Why is India silent about A Q Khan?

by
Swapan Dasgupta
February 12, 2004
http://us.rediff.com/news/2004/feb/13swadas.htm
Fashions change with seasons. In the aftermath of a newly-rekindled Indo-Pakistan bonhomie it is no longer fashionable to get all worked up over the peccadilloes of our neighbour. Thus, it took External Affairs Minister Yashwant Sinha nearly a week to come up with India's first reaction to one of the most sensational stories of recent times -- the drama surrounding the disclosures of the nuclear supermarket run by Abdul Qadeer Khan from Pakistan. In more normal times, South Block mandarins would have been inundating the media will delicious confirmations of Pakistan's status as a rogue state. Today, there is an appearance of relative disinterest.

Since foreign policy is all about enlightened self-interest, you could well argue that it does not suit India at this point to add its voice to the international outrage in the West over the brazen cover-up in Pakistan. If the US can be more than indulgent towards President Pervez Musharraf and the Pakistani military establishment for the help in fighting Al Qaeda and the Taliban in Afghanistan, we can afford to be similarly blinkered because of the assurances provided in Islamabad last month.

More to the point, if the US State Department and the UN nuclear watchdog agency are busy asking all the awkward questions and George Tenet is happy parading Khan's outing as a success of a CIA and MI6 operation, is there any need for India to add its two-paisa bit? The less India flaunts its obvious satisfaction at Musharraf's grave embarrassment, the more difficult it will for Pakistan to invoke the crass imagery that surrounds the Ghauri and Ghazni missiles.

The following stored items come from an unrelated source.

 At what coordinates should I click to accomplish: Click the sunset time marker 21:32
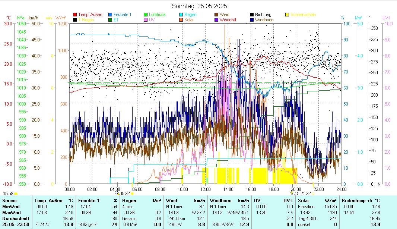point(305,193)
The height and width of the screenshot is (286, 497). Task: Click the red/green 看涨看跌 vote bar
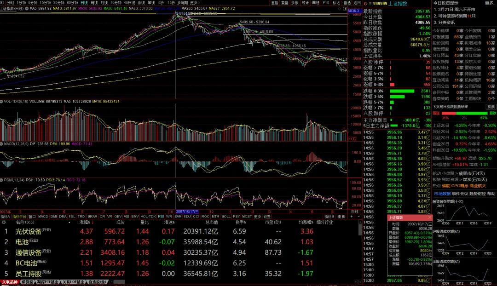(x=464, y=113)
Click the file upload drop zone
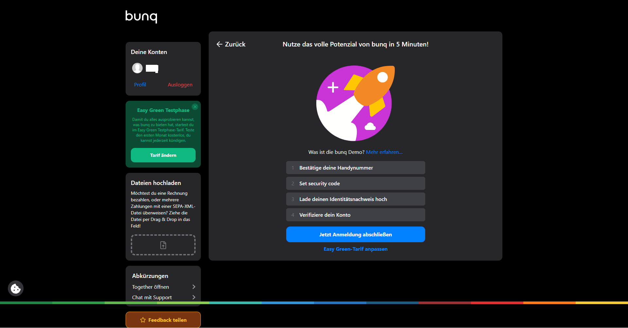The height and width of the screenshot is (328, 628). tap(163, 245)
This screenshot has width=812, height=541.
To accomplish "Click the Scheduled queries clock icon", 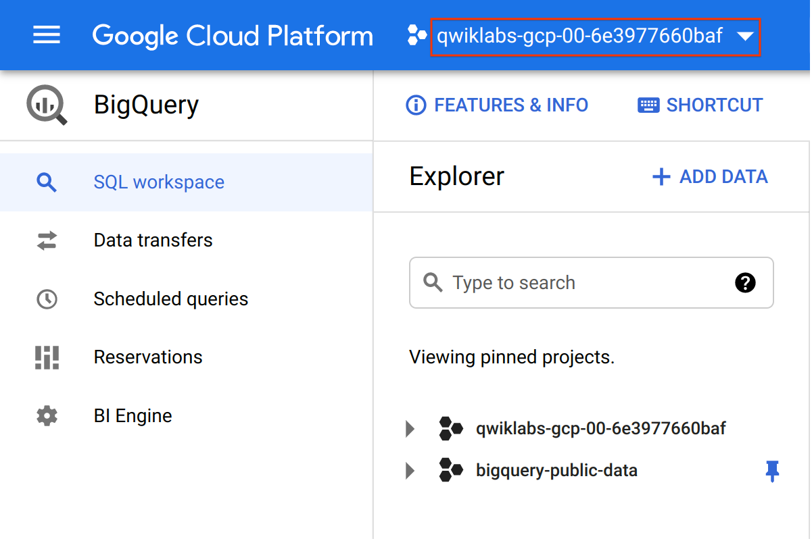I will coord(47,299).
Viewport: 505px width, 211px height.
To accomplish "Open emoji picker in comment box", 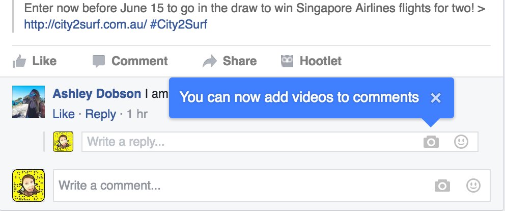I will [473, 186].
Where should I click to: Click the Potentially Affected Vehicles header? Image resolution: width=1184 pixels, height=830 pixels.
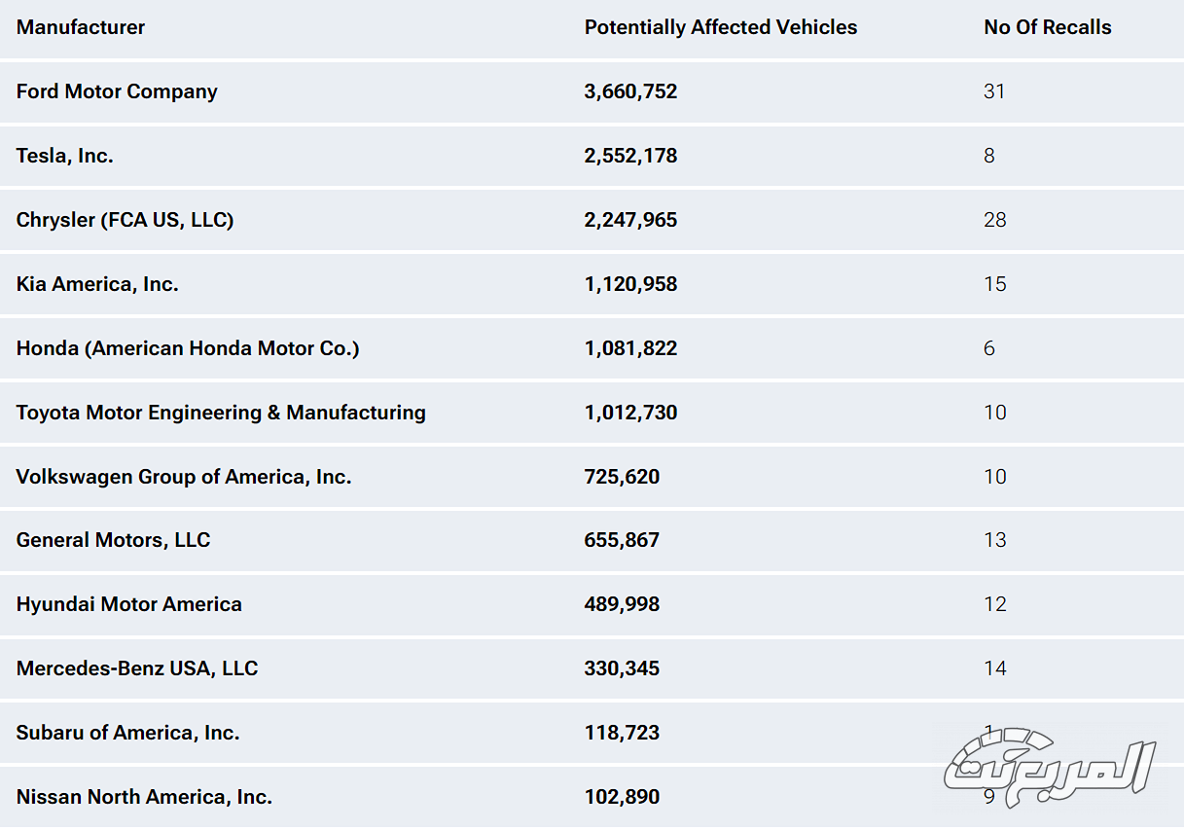(x=720, y=27)
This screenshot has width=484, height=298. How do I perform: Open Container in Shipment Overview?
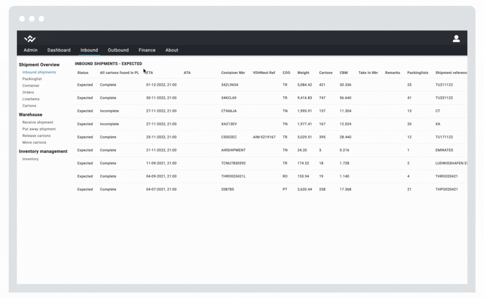point(31,86)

To put it bluntly, it suits India at this stage to let Colin Powell and Jack Straw answer all the pointed questions about the West's double-standards. If Saddam Hussein can be punished for thinking about Weapons of Mass Destruction, how can Pakistan be let off the hook completely for supplying nuclear know-how to Libya, Iran and North Korea? Last summer, at the height of the Iraq crisis, the French writer Bernard-Henri Levy (author of Who Killed Daniel Pearl?) was mocked for suggesting that the US had invaded the wrong country. Now, I can well envisage a rush for membership of the club that believes that peace in South Asian depends on immobilising Pakistan's nuclear arsenal.

Actually, it is more than peace in either South Asia or even the Islamic world that is at stake. From all accounts, it was neither hatred of India nor Islamic pride that prompted Khan to tell all. It was a matter of old-fashioned cash deposited discreetly into offshore accounts. It is inconceivable that all this could have happened without a section of the Pakistan military establishment getting a piece of the action.

Do read: Pakistan's nuclear bazaar

Yet, the problem, as I re-discovered last Friday during the Madhavrao Scindia memorial lecture delivered by the British foreign secretary, is that there are too many Indians, who are still blessed by a Cold War mindset. It is very easy to score instant debating points by rubbishing Anglo-American unilateralism in Iraq. But is that the issue now? Or, shouldn't the focus now be on how India can best take advantage of the growing outrage over Pakistan?

Undeniably, the best course would be for the US and its NATO allies to sponsor an expeditionary force across the Khyber Pass, bomb Kahuta out of existence and ship the deviant metallurgist to Guantanamo Bay or exile him to his luxury hotel in Timbuktu. Another option would be to institute an internationally-sponsored Truth Commission where Khan and his military collaborators can tell all.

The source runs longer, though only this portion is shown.